For less than a year after having returned from the war, Cassill studied art at the Art Institute of Chicago in 1946, where his artistic skills flourished. He mounted exhibits in Chicago in 1946 and 1948.
After studying in Chicago, he returned to the University of Iowa, earning his M.A. in 1947. In 1949 he briefly served as an instructor at the University's Writer's Workshop before attending the Sorbonne in 1952 for a year as a Fulbright Fellow, studying comparative literature. Cassill worked as an editor for the Western Review of Iowa City from 1951 to 1952, Collier's Encyclopedia from 1953 to 1954, and Dude and Gent in 1958.
Cassill wrote about 15 “paperback originals” in the 1950s and early 1960s. Assessing these early writings, The New York Times' remarked that “Cassill shows that he can combine paperback storytelling at its strongest with subtle literary quality.”
Cassill took a lecturing position at the University of Washington in Seattle in 1955; in 1957 he taught in New York, where he became a lecturer at both Columbia University and the New School for Social Research. Between the shift of moving from the west coast to the east coast, Cassill fell in love and married Karilyn Kay Adams on November 23, 1956. Together they had three children, Orin, Jesse, and Erica Cassill. Cassill returned to the University of Iowa in the same capacity in 1960 where he would teach for a few years at the Iowa Writer's Workshop.
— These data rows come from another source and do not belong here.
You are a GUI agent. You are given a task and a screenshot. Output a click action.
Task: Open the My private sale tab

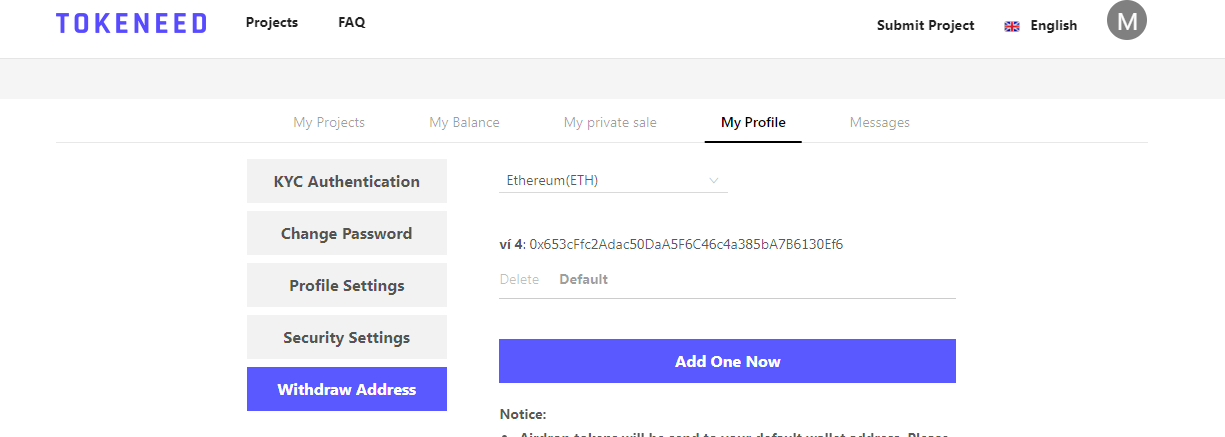click(610, 122)
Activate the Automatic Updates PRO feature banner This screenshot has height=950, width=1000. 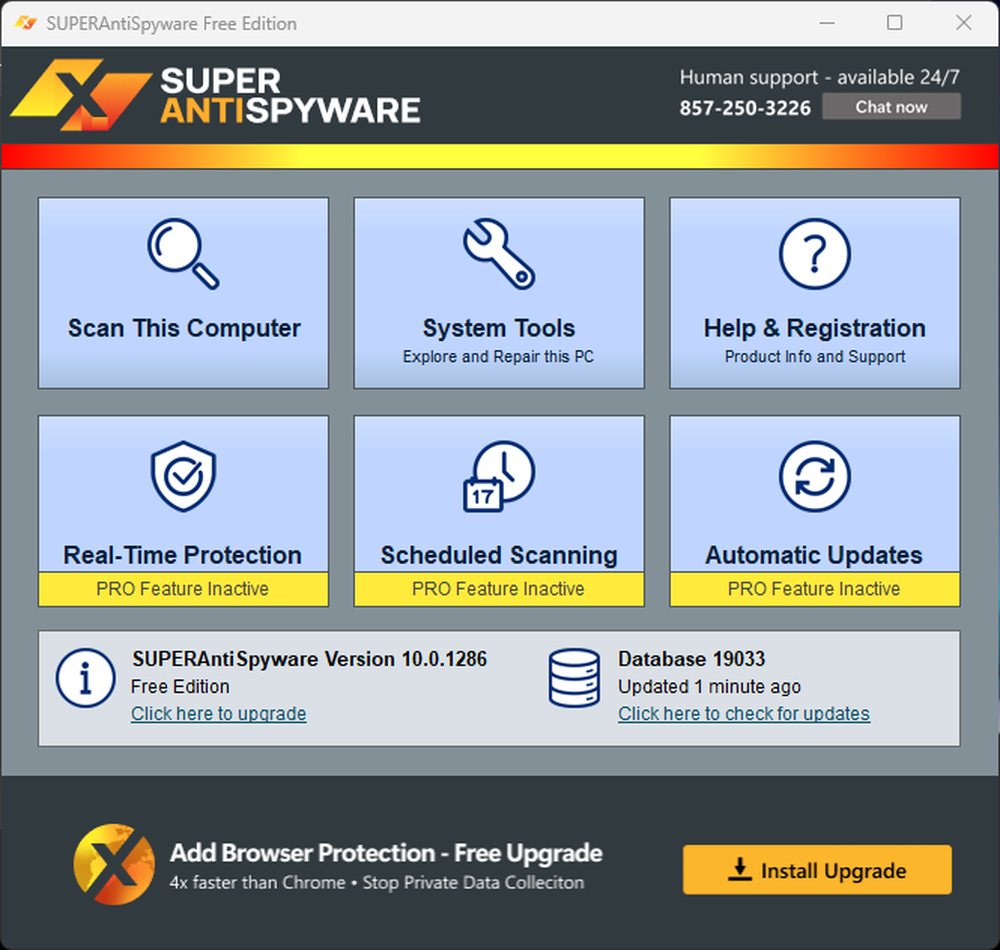[814, 589]
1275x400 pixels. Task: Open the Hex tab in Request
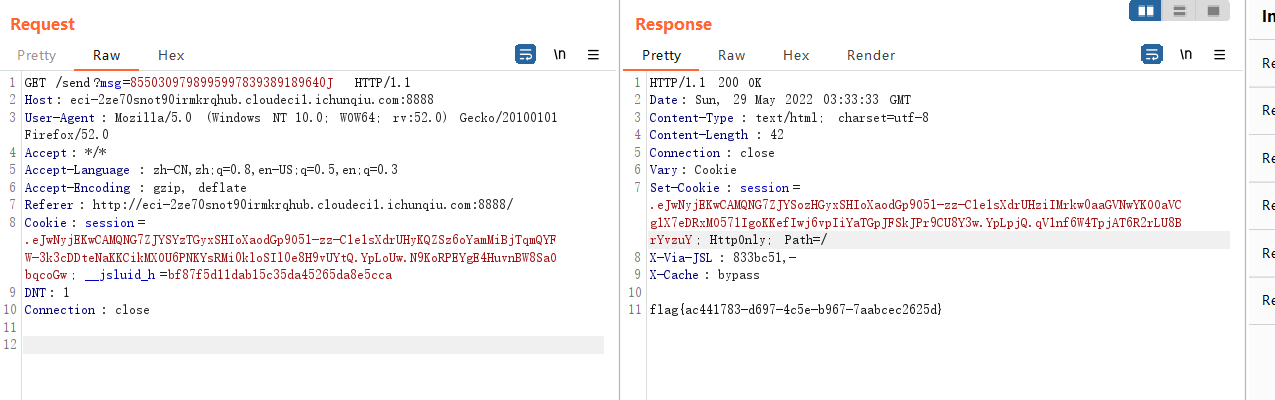(x=171, y=56)
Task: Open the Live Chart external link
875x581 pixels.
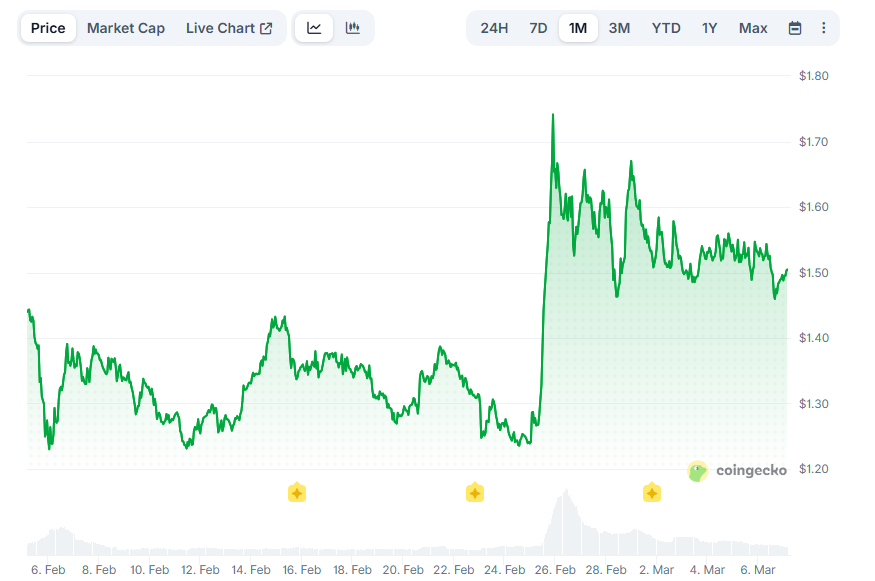Action: pos(229,28)
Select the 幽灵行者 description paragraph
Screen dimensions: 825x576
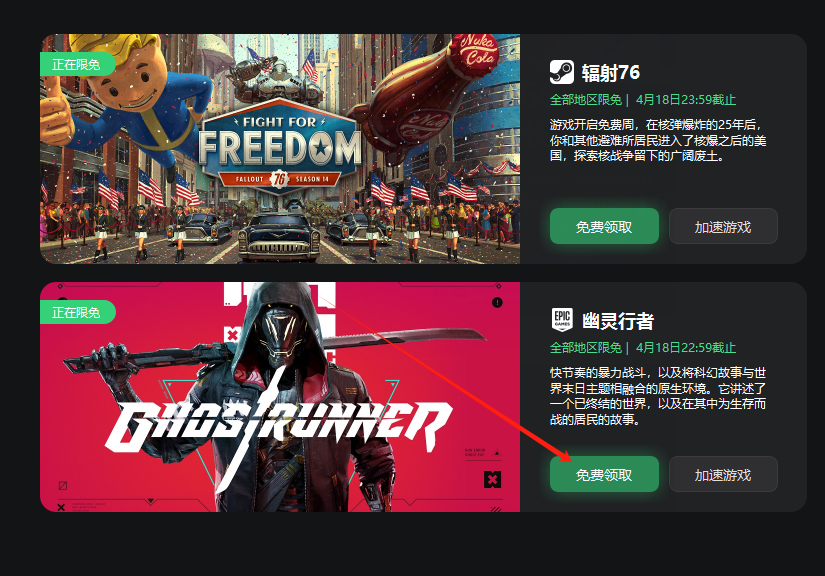point(658,396)
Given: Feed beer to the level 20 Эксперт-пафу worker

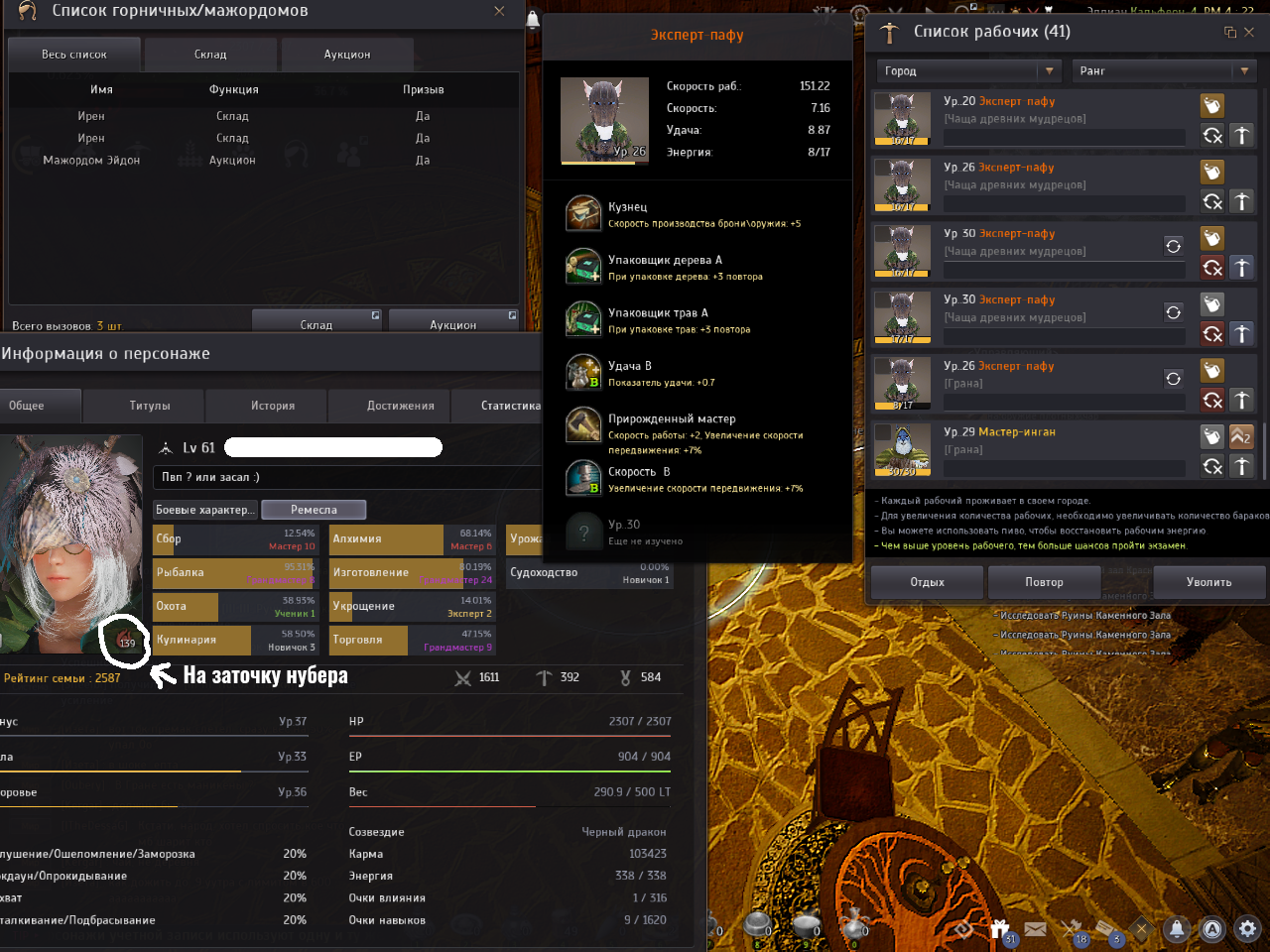Looking at the screenshot, I should click(x=1211, y=106).
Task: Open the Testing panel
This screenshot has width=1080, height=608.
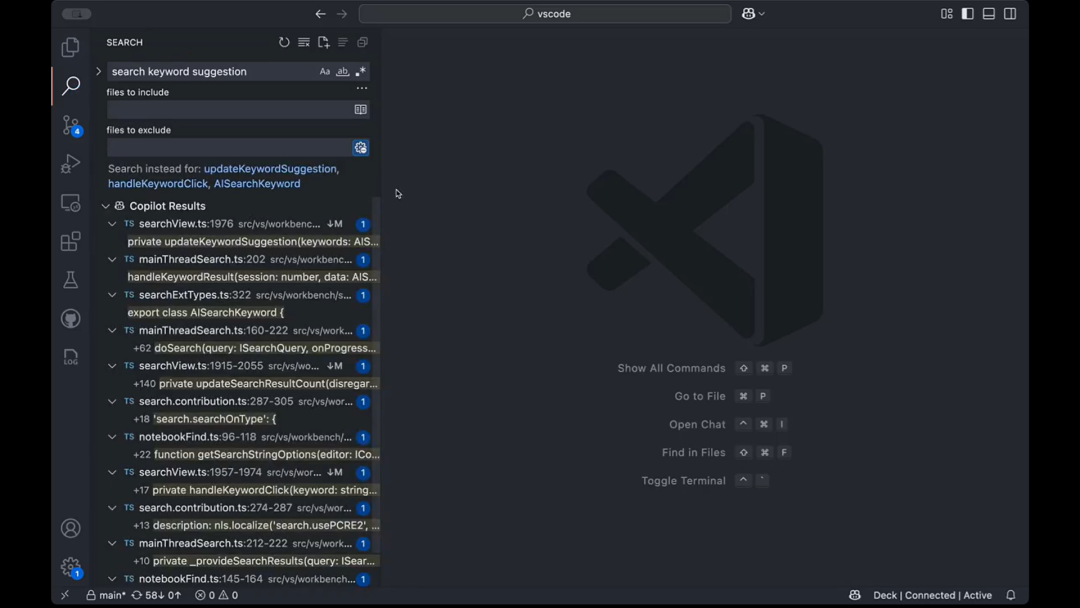Action: pos(70,280)
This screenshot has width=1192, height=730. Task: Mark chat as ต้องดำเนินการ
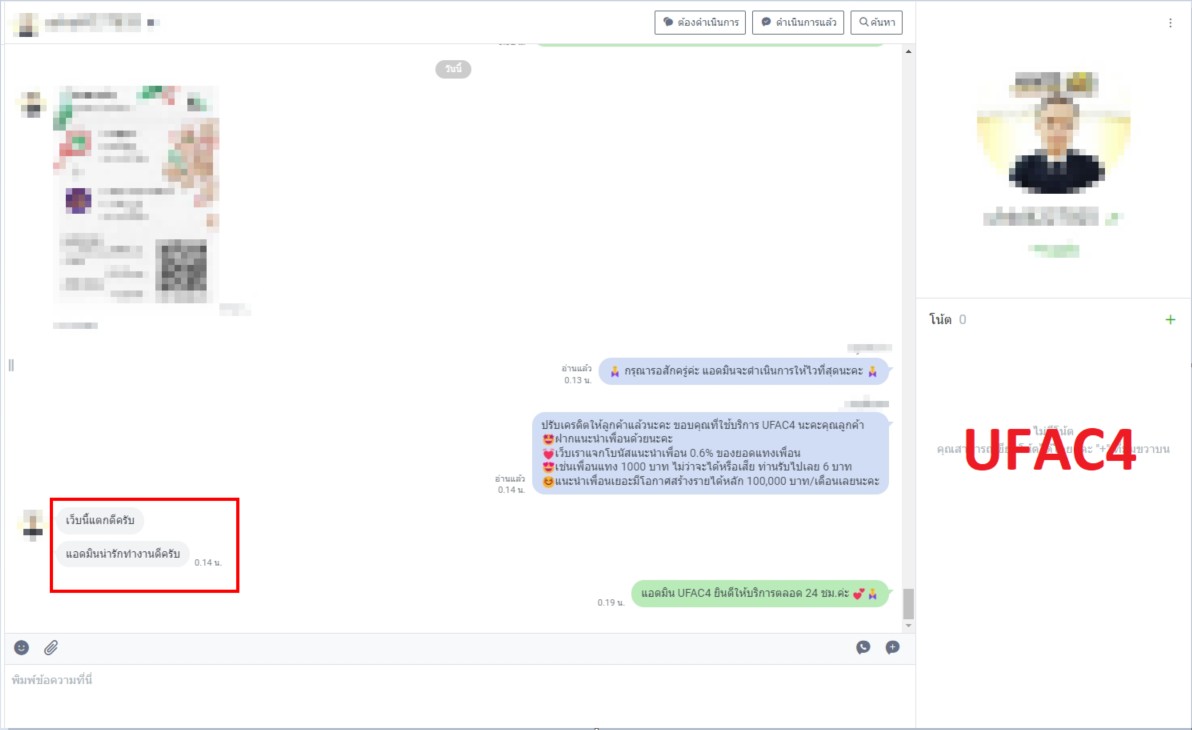click(x=700, y=23)

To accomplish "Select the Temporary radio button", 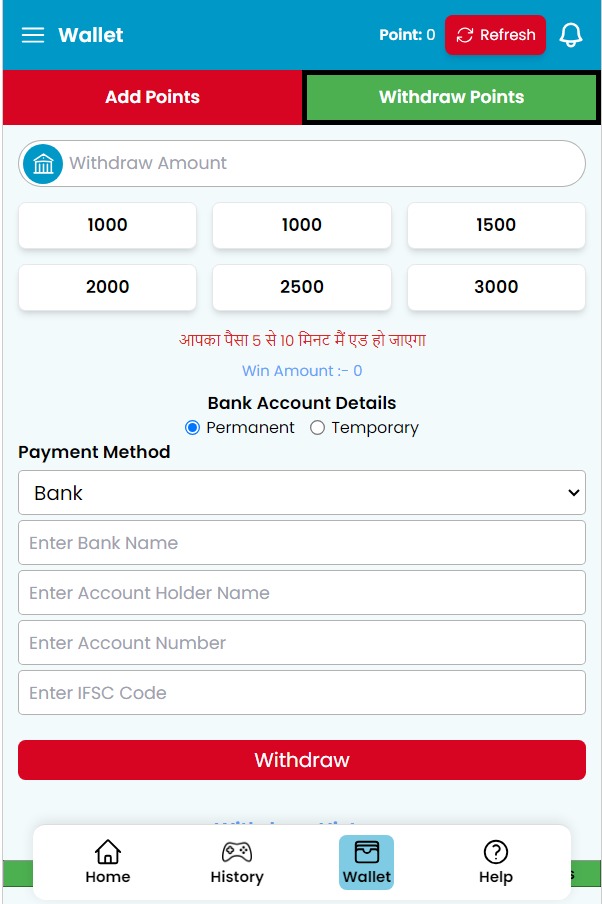I will [318, 428].
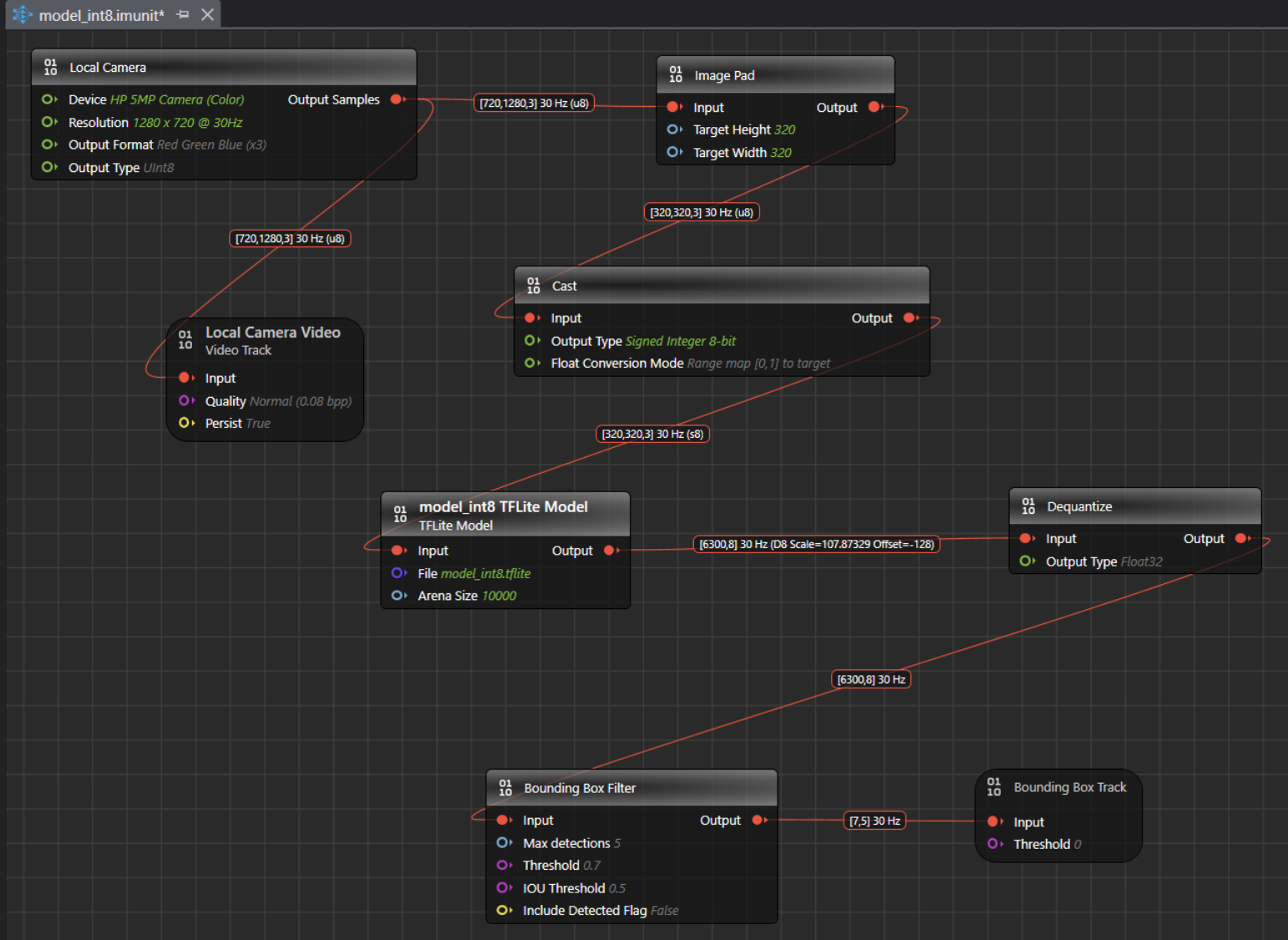The width and height of the screenshot is (1288, 940).
Task: Open the Cast Output Type dropdown
Action: pos(680,341)

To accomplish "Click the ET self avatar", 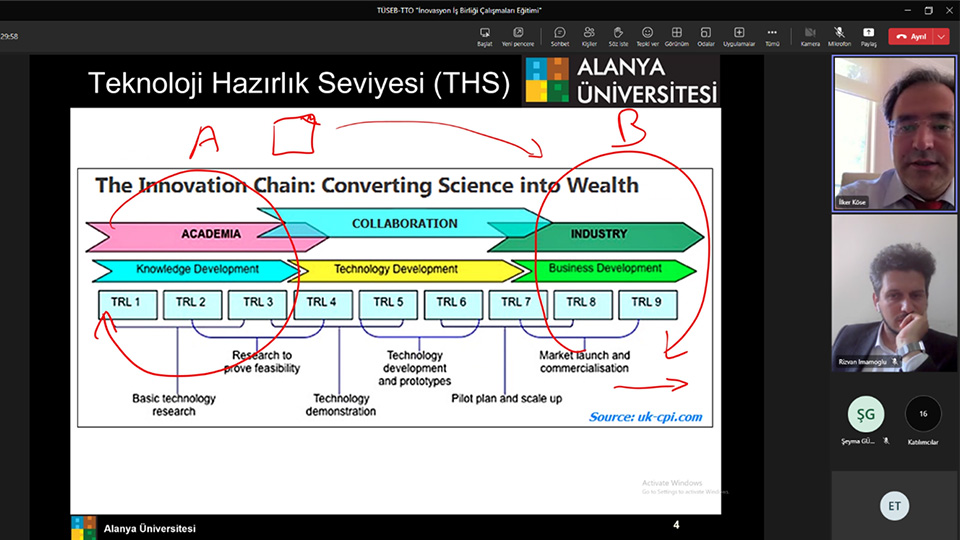I will pyautogui.click(x=894, y=506).
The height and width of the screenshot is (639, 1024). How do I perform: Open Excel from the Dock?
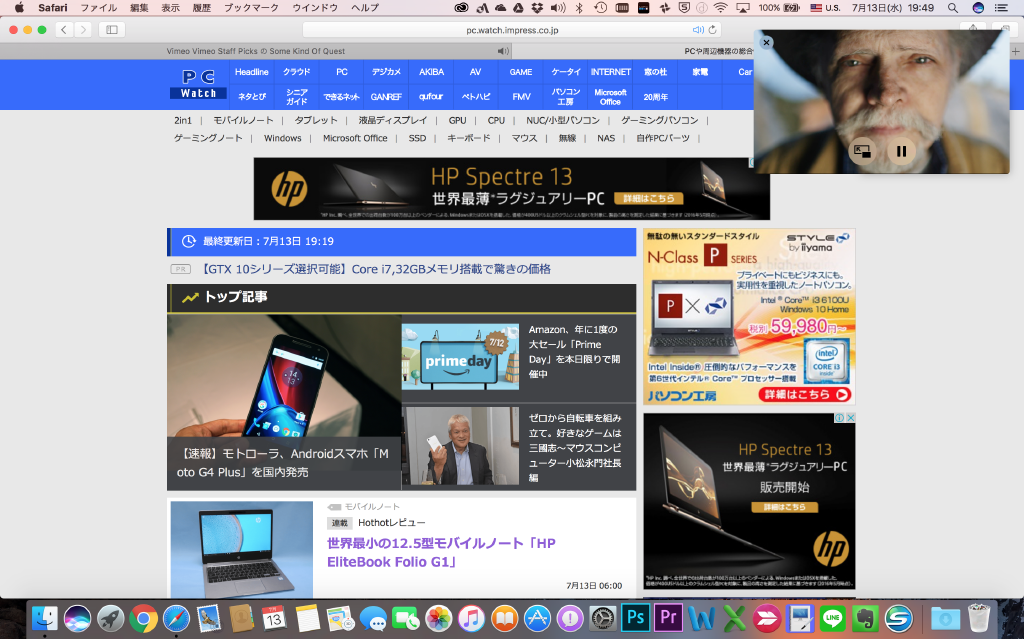point(735,618)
Among some of the students who took classes with Cassill at the Iowa Writer's Workshop during this time, and would later go on to achieve some measure of acclaim, included Clark Blaise, Raymond Carver, and Joy Williams.
His next position was as writer-in-residence at Purdue University from 1965 to 1966. Soon after beginning teaching at Brown University, Cassill founded the Associated Writing Programs (now known as the Association of Writers & Writing Programs) in 1967. Cassill was appointed Associate Professor at Brown University in 1966 and then to Professor of English in 1972 where he remained until his retired from teaching as Professor emeritus in 1983. In addition to his teaching, Cassill served as U.S. Information Service lecturer in Europe from 1975 to 1976. During this time, he mounted another art exhibit in 1970. After retiring from Brown University, Cassill became the editor of The Norton Anthology of Short Fiction, retaining this position for nearly a quarter century, until his death.
Cassill died in the Rhode Island Hospital, Providence, Rhode Island, March 2002. At the time of his death, he was survived by his wife, two sons (Orin E., of New York City, and Jesse B., of San Diego), and a daughter, Erica Cassill Wood of Saline, Michigan; a brother, H. Carroll, of Cleveland, Ohio; a sister, LaJean Holstein of Ellsworth, Maine; and seven grandchildren.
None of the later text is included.